South Africa’s high unemployment rate and high levels of power cuts add up to a high risk of social unrest such as it experienced two years ago, according to the head of the state insurance company Sasria.
“The biggest worry is youth unemployment … the youth are sitting and idling,” Sasria CEO Mpumi Tyikwe said in an interview with Business Day.
The SA Special Risk Insurance Association, or Sasria, covers losses from civil unrest. It received claims worth more than R30 billion following the 10-day looting frenzy in July 2021, when protests morphed into an outpouring of anger over everything from endemic poverty to unemployment.
Similar comments were made by employment and labour minister Thulas Nxesi, during his keynote address at a jobs expo in Johannesburg.
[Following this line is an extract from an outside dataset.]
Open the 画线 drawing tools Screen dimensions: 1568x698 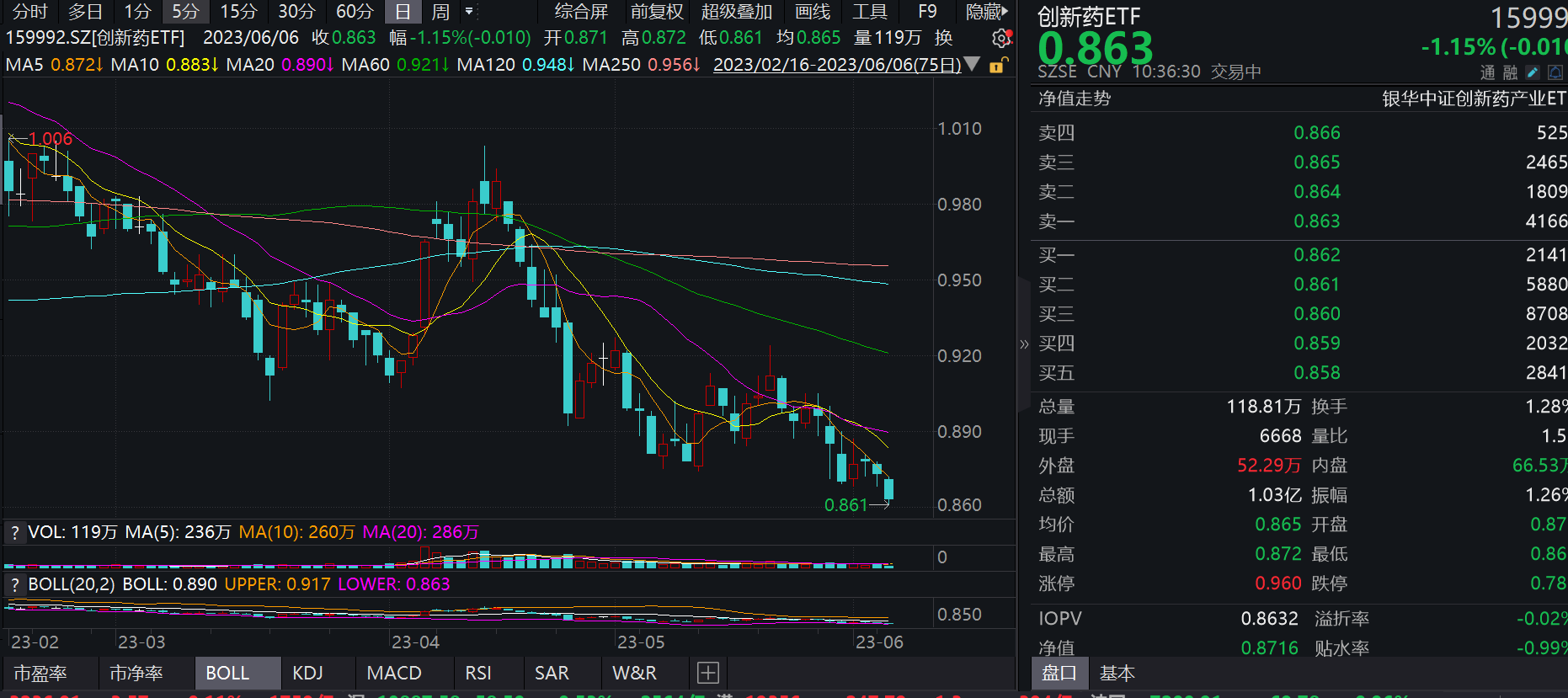[x=813, y=12]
He said that young people remain vulnerable in the labour market and pose the “greatest risk to social instability in the country”.
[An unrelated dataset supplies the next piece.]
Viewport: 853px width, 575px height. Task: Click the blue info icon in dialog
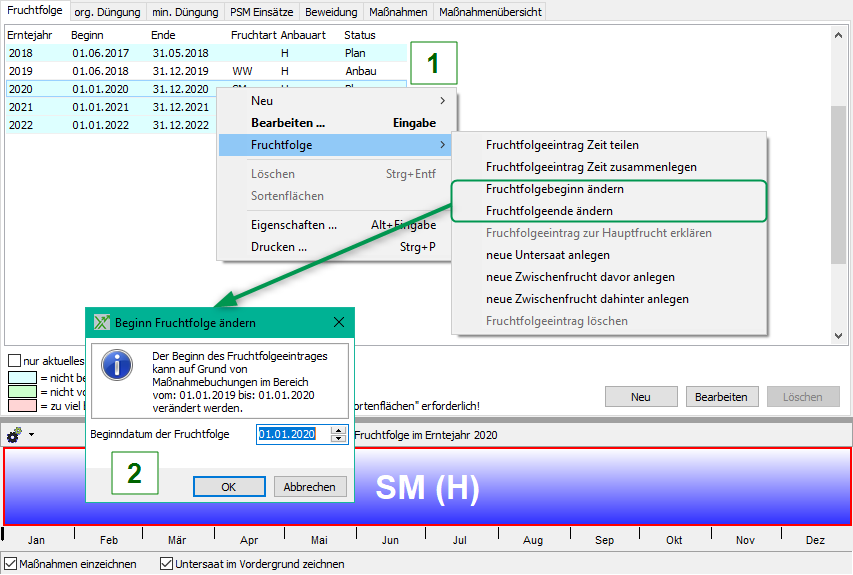point(118,364)
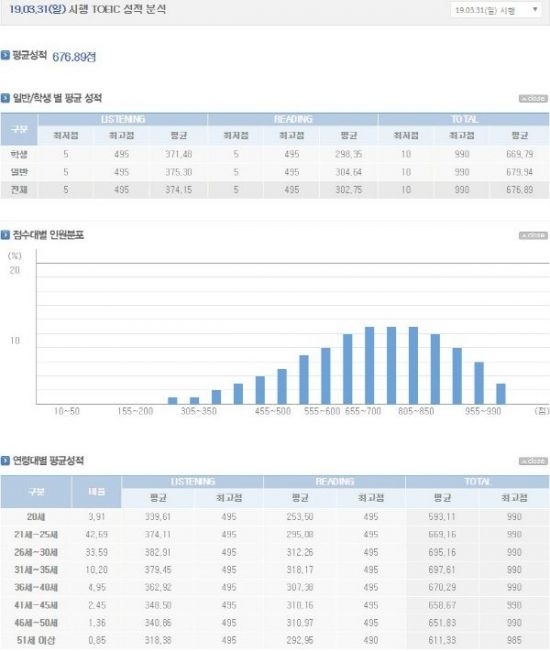Click the TOTAL header in the student table

pyautogui.click(x=464, y=119)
The latest unemployment figures from StatsSA show unemployment in the first quarter of 2023 was 32.9%, or 7.9 million people, up from 32.7% the previous quarter.
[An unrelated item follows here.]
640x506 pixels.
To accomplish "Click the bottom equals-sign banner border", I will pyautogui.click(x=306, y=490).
The youth unemployment rate is much worse, having reached 62.1% officially in the first quarter and 71.2% using the expanded definition, which includes people who are available for work but not looking for a job.
Also speaking at the jobs expo was the European Union ambassador to South Africa, Sandra Kramer. She said the EU wanted to help South Africa create jobs, including in small and medium-sized enterprises.
“The EU is South Africa’s largest trading partner… over 45% of foreign direct investment stems from the EU, there are over 1,000 European companies that are active in South Africa, with 350,000 direct jobs created. That’s the larger context,” Kramer said.
The jobs expo aimed to provide opportunities for jobs seekers to meet prospective employers as well as organisations and government departments that could point them to employment or learning programmes.